Exercise description — Pull out every line of the entries below that contains the word "height", treating uppercase and lowercase as different.

(Page and screen pointing data)
━━━━━━
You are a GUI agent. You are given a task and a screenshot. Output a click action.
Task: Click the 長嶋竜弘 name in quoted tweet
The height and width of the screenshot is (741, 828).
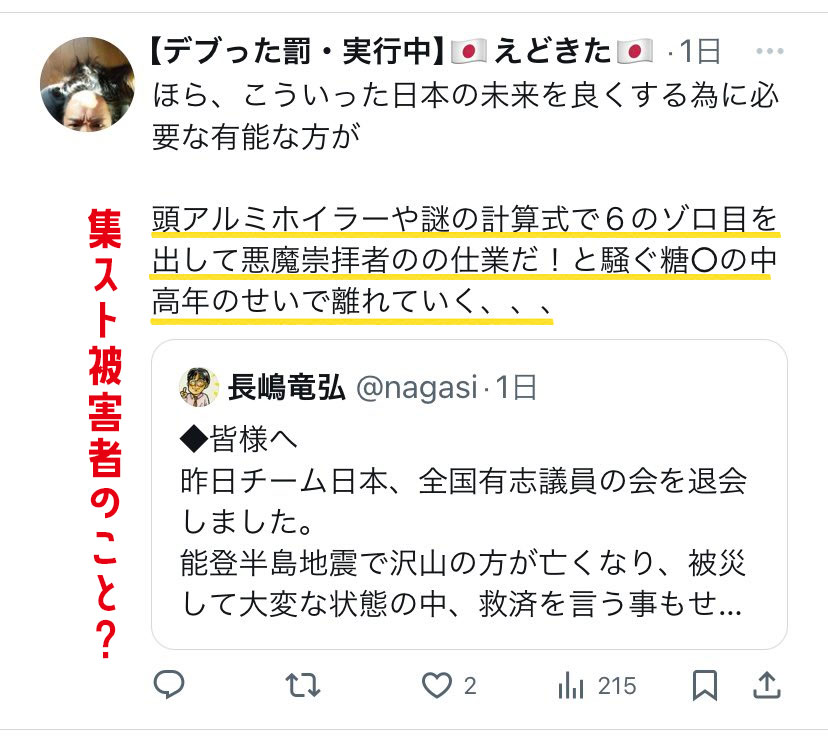coord(287,387)
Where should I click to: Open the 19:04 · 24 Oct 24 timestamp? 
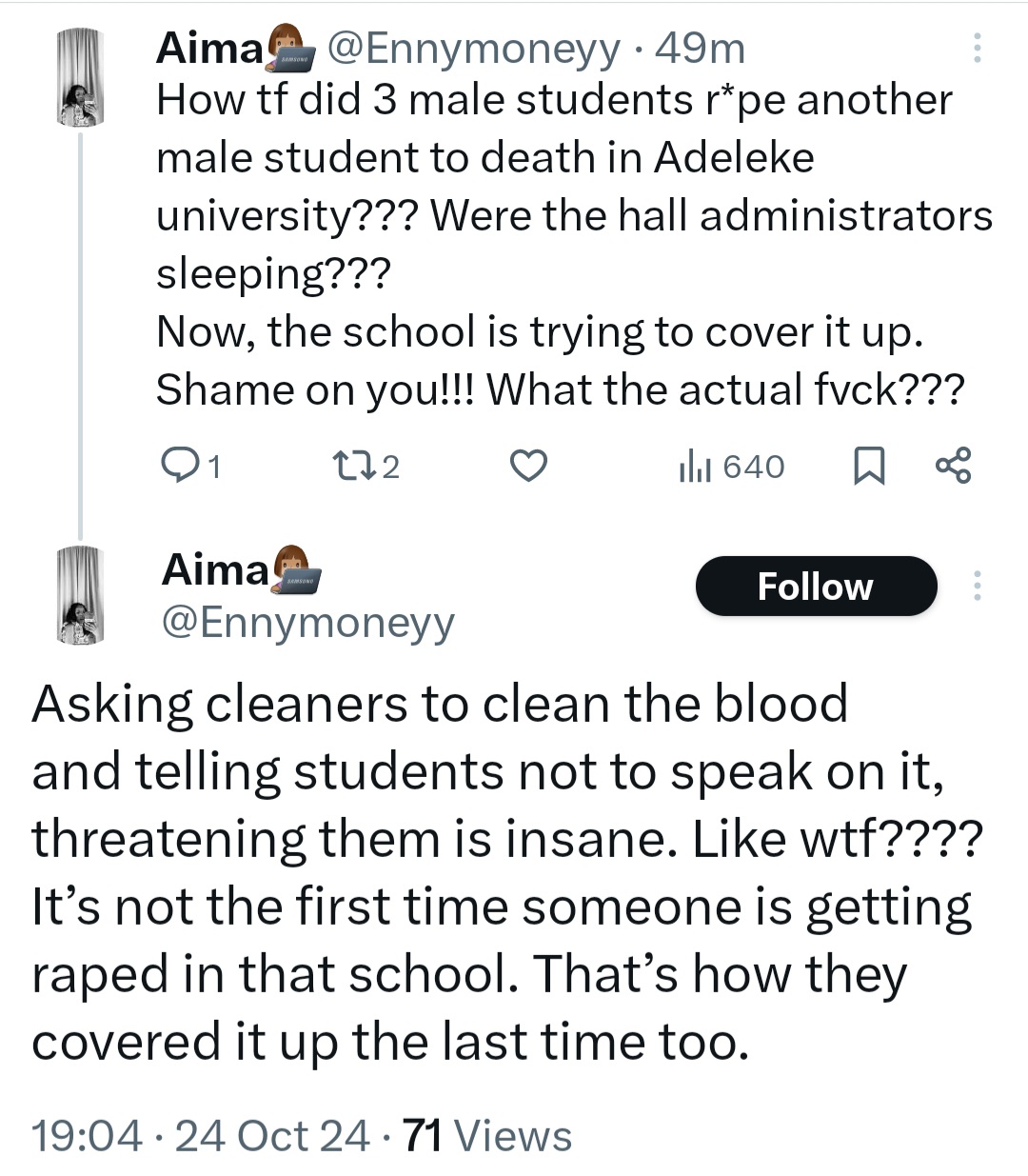click(x=200, y=1136)
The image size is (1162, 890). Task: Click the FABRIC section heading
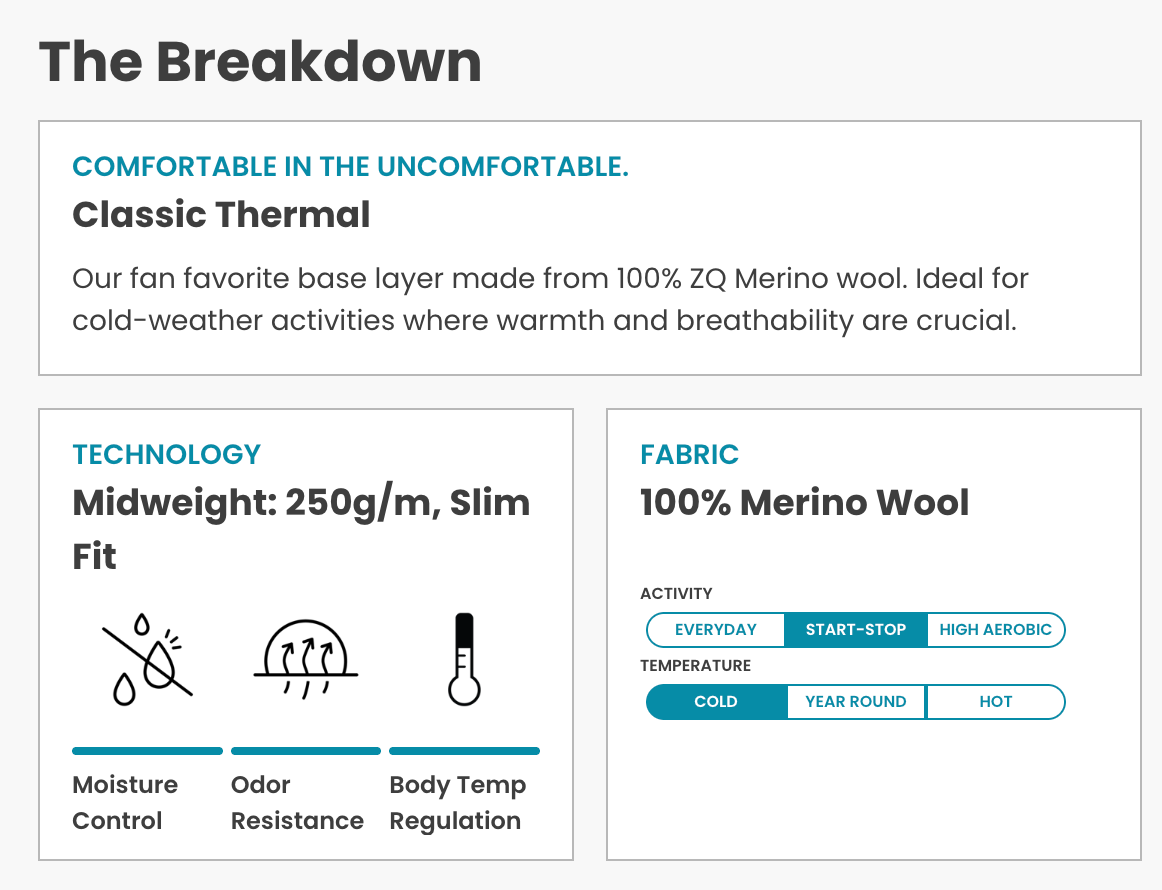click(689, 454)
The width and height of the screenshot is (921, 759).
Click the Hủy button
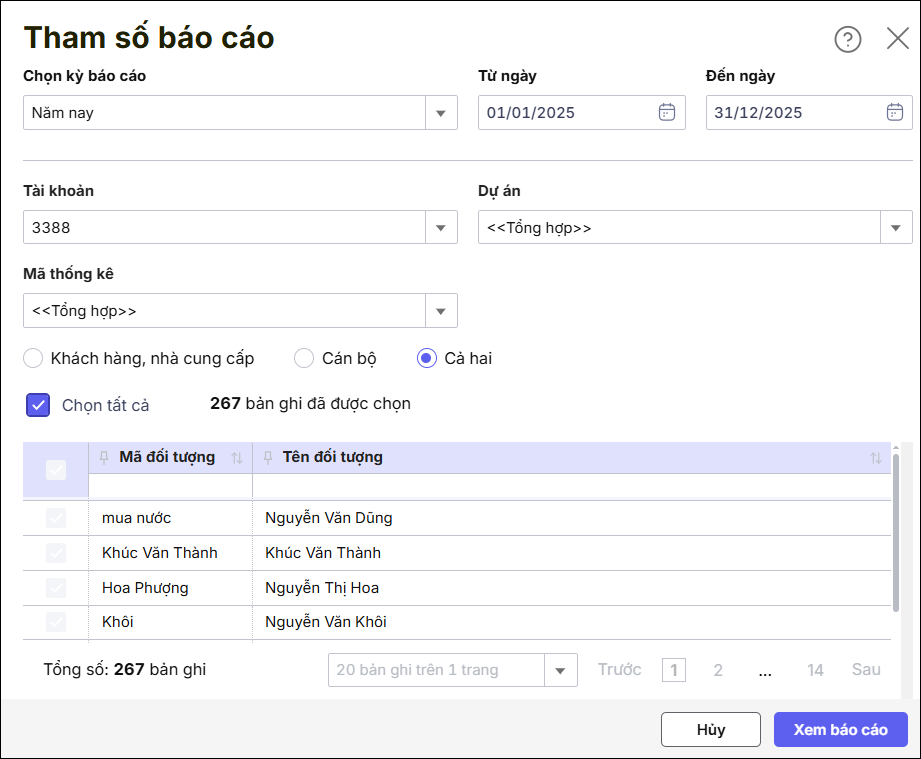[711, 729]
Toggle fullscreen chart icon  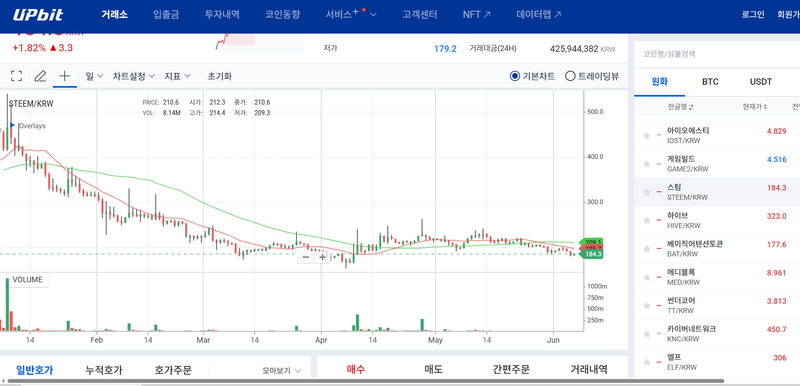pos(16,76)
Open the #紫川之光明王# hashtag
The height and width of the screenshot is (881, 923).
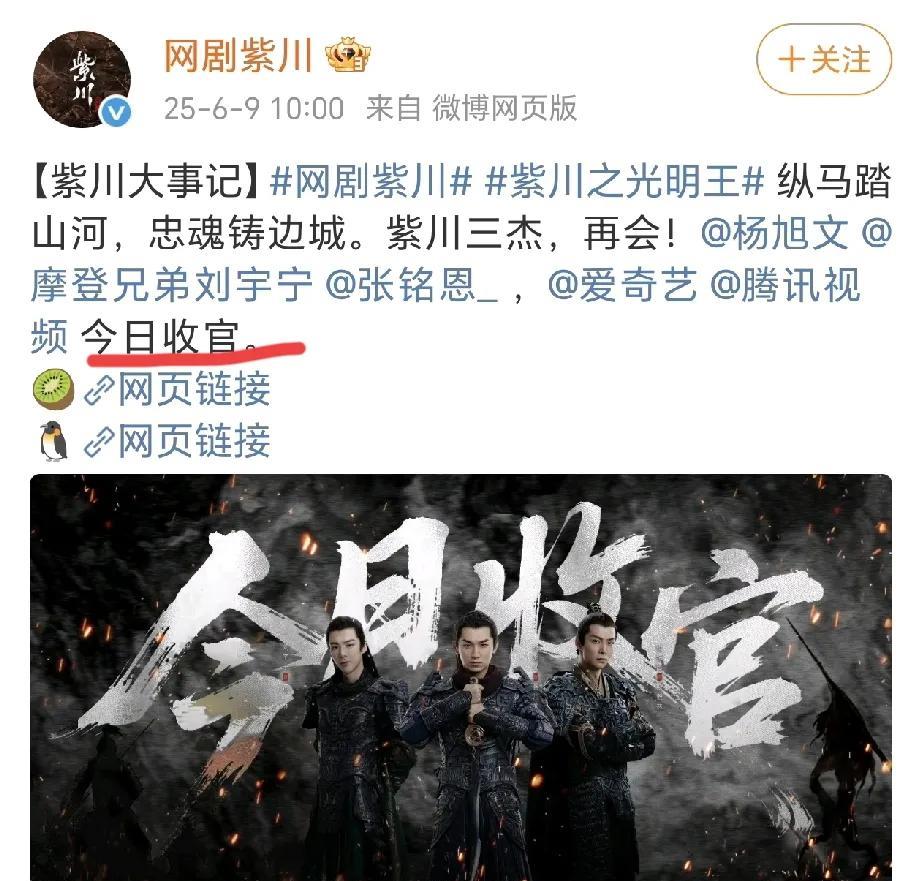point(625,181)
━━━━━━
Exercise output —
The height and width of the screenshot is (741, 828).
The width and height of the screenshot is (921, 759).
The height and width of the screenshot is (881, 923).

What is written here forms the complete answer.